Inequities, as noted by Osei-Tutu, include longer emergency wait times for Indigenous people, less pain medication being provided to for racialized patients, longer or shorter lengths of stay in hospital for racialized groups, and more complications after procedures. 

Chu, a gynecologic oncologist and surgeon, finds herself thinking about how outcomes for racialized groups could be different had their care been better-fit to them. "If they had had trust and faith in medical systems and health-care providers to provide them with patient-centred, culturally competent and trauma-informed care - where people took time to understand their individual beliefs (e.g. cultural, ethnic, religious), remove stigma, provided health education and care in their preferred language, or accounted for their previous trauma, how might their cancer-care experience or disease trajectory have been improved?" says Chu.

Preliminary support in the form of a tool kit is available to teams who are interested in EDIA work. 

"The tool kit can help teams  assess their organizational structures, leadership readiness and member needs to identify gaps," says Ruzycki, a clinician-researcher and general internist. "These gaps are matched to interventions or initiatives that are meant to address them specifically, tying measurement directly to action - which is something that has been difficult for EDIA (equity, diversity, inclusion, accessibility) committees, due to lack of evidence and experience." 

With precision equity now beginning its work, the HEST team hopes to see the CSM community embrace these changes within policies and procedures. "If people are aware that the supports and interventions we’re providing are making a difference in terms of how people feel - a sense of belonging, inclusion in the school - then we’ll want to continue to model those strategies and amplify our effect both within CSM and beyond," says Osei-Tutu.

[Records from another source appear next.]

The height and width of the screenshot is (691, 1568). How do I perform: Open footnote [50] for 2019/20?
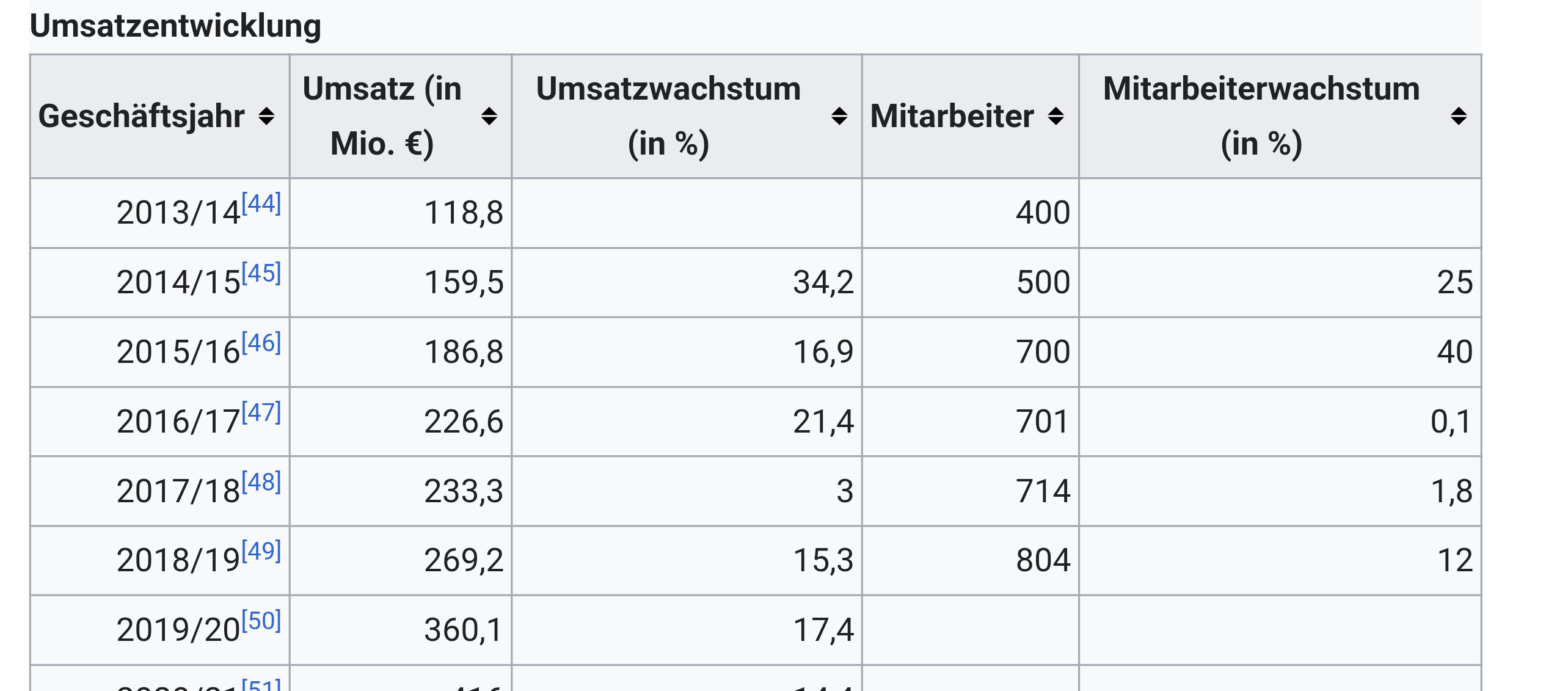coord(261,621)
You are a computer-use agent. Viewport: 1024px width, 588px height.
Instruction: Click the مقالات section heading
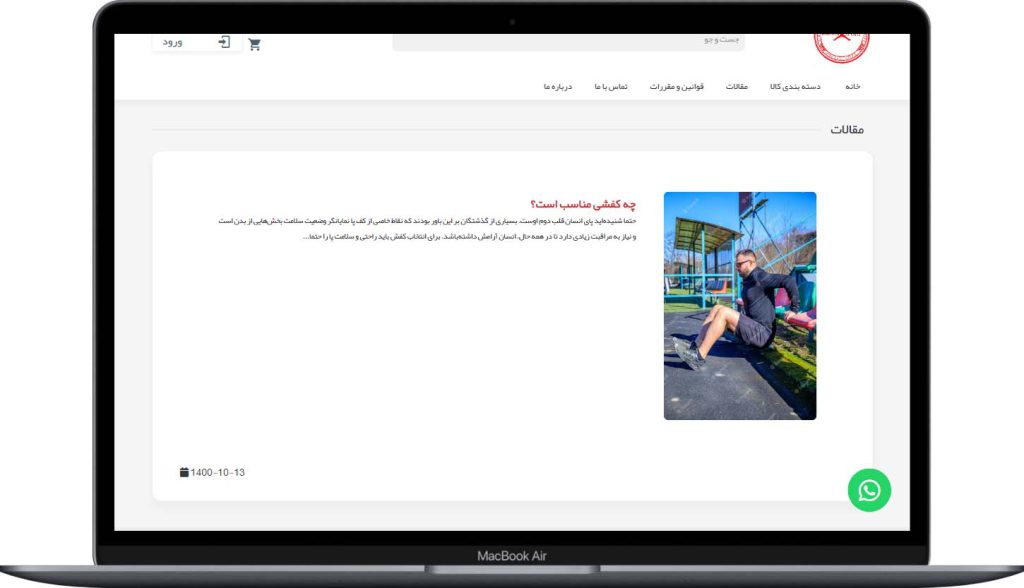(x=846, y=130)
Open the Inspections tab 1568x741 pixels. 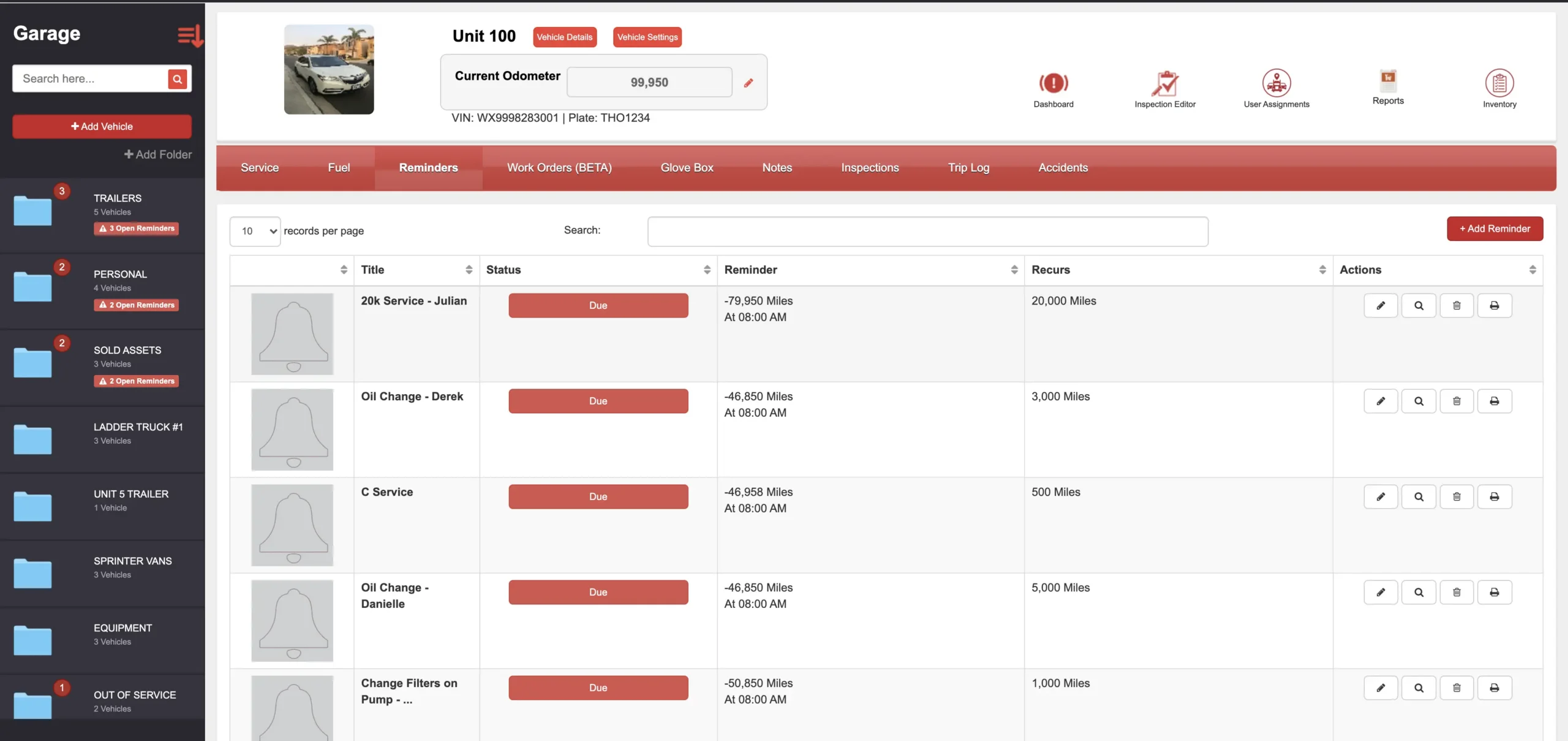[869, 167]
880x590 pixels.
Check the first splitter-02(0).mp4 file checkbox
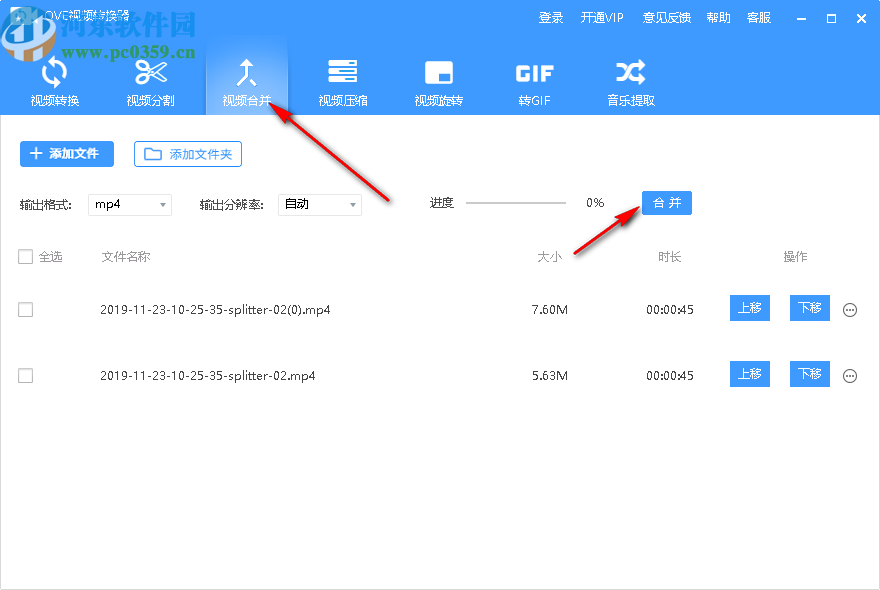[25, 309]
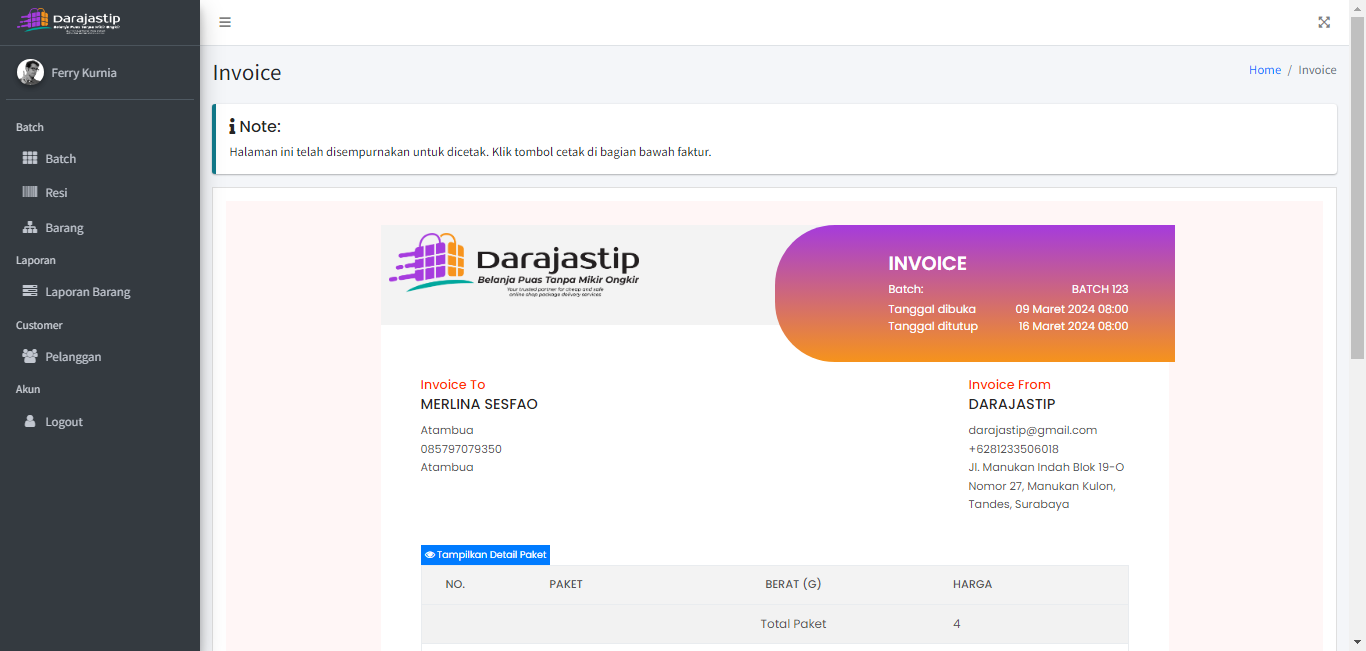Click the Resi barcode icon

coord(30,192)
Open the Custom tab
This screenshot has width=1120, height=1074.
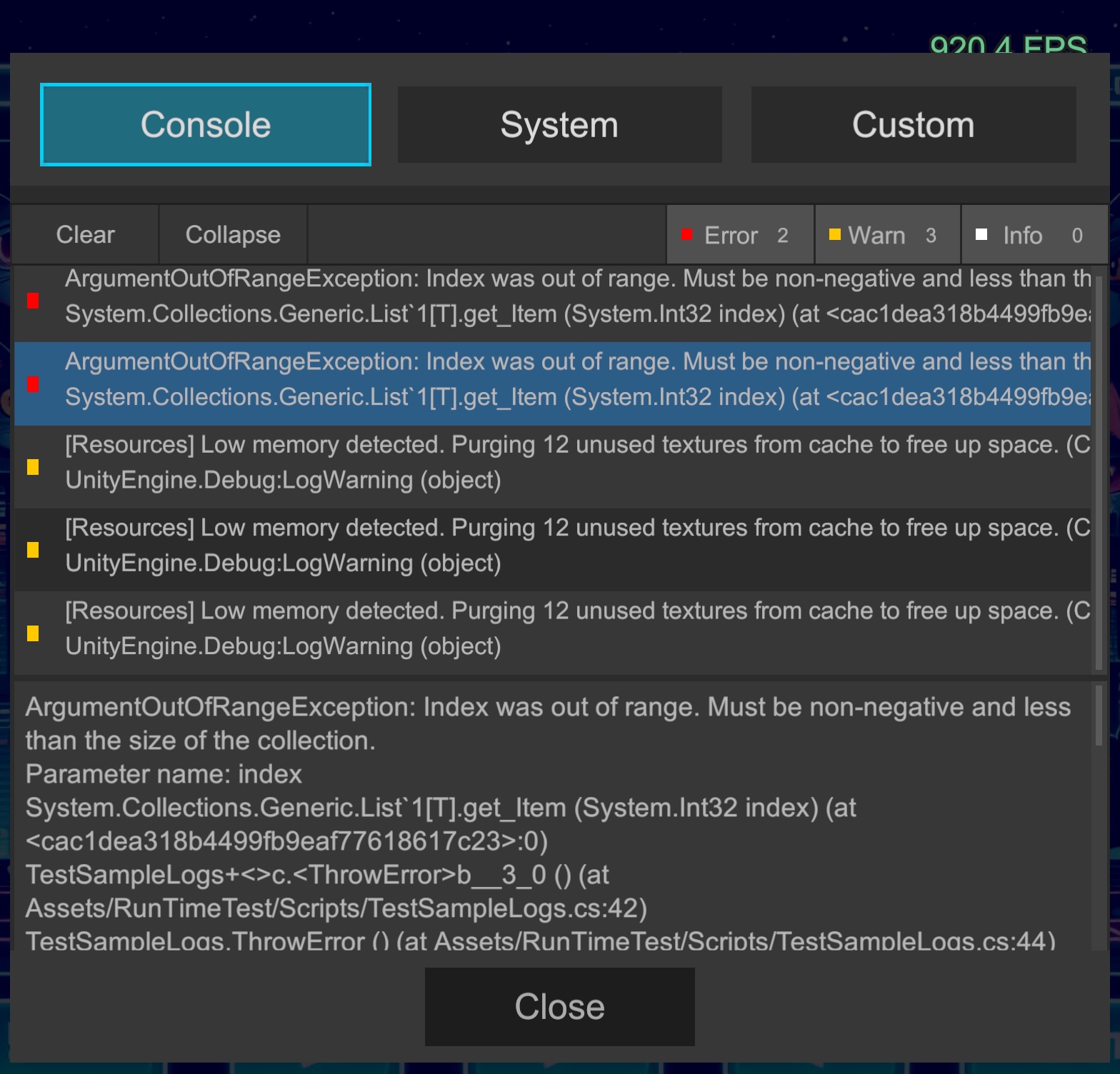coord(913,125)
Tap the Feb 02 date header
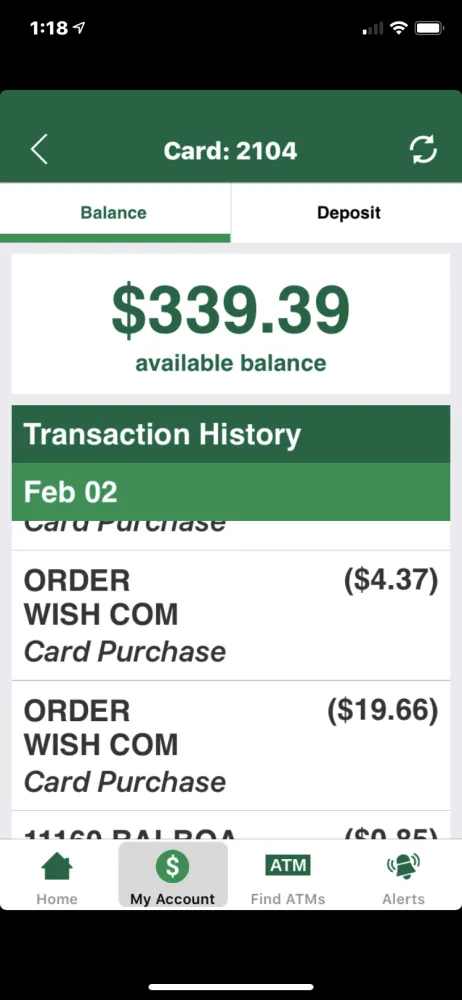462x1000 pixels. (231, 492)
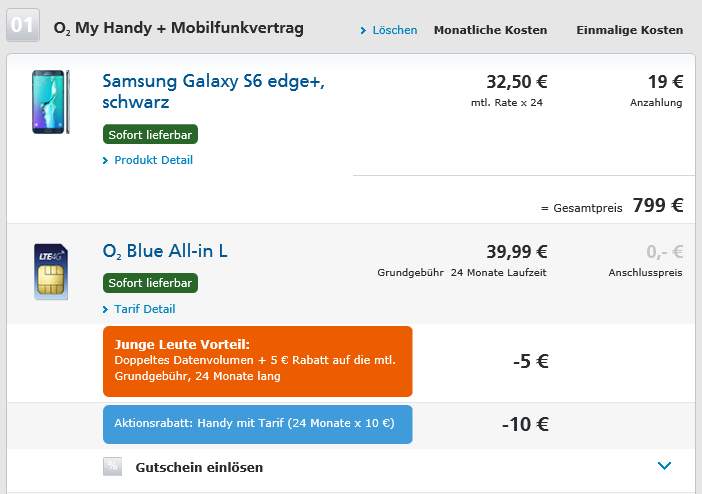Click the arrow icon beside Tarif Detail
The height and width of the screenshot is (494, 702).
pyautogui.click(x=105, y=309)
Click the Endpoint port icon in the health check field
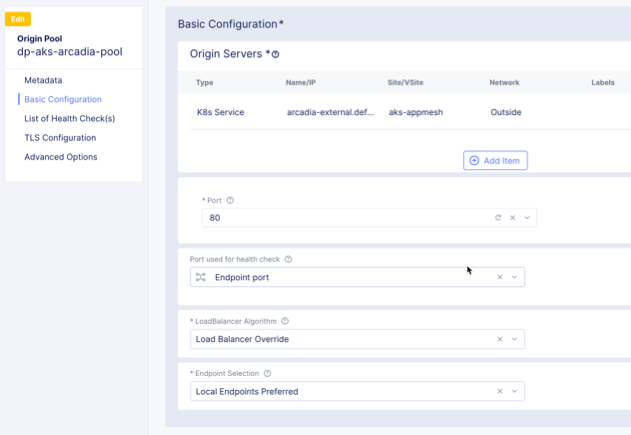The height and width of the screenshot is (435, 631). 201,277
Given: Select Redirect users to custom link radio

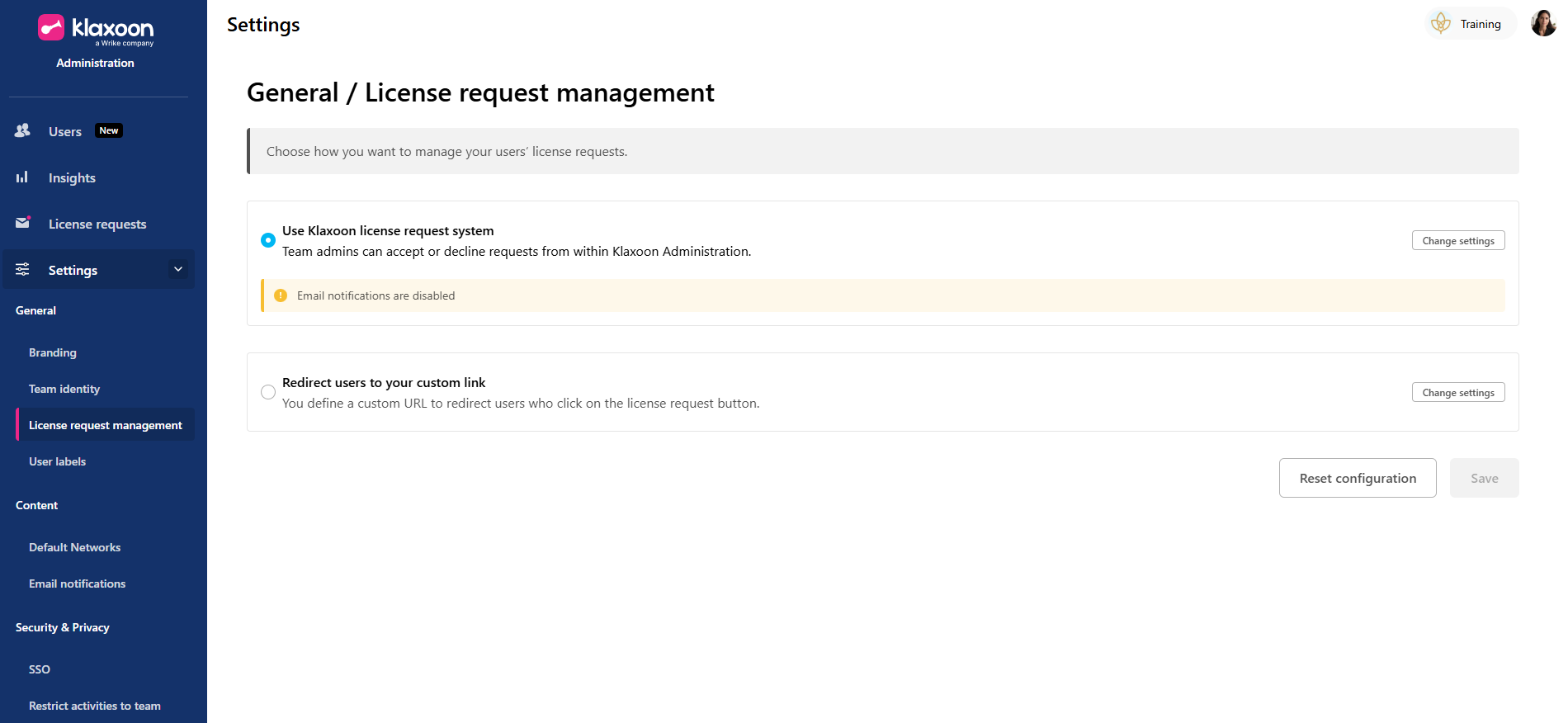Looking at the screenshot, I should point(268,392).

Zaver, an emergency medicine physician, echoes this at the faculty level: "Precision equity in faculty development allows us to tailor support to each faculty’s unique needs, fostering growth and true inclusion. By embracing precision equity, we’re building a more inclusive and resilient academic community through targeted, personalized development."

Osei-Tutu says he sees a bright future for medicine at UCalgary if we actively engage in these values and principles and place them front and centre.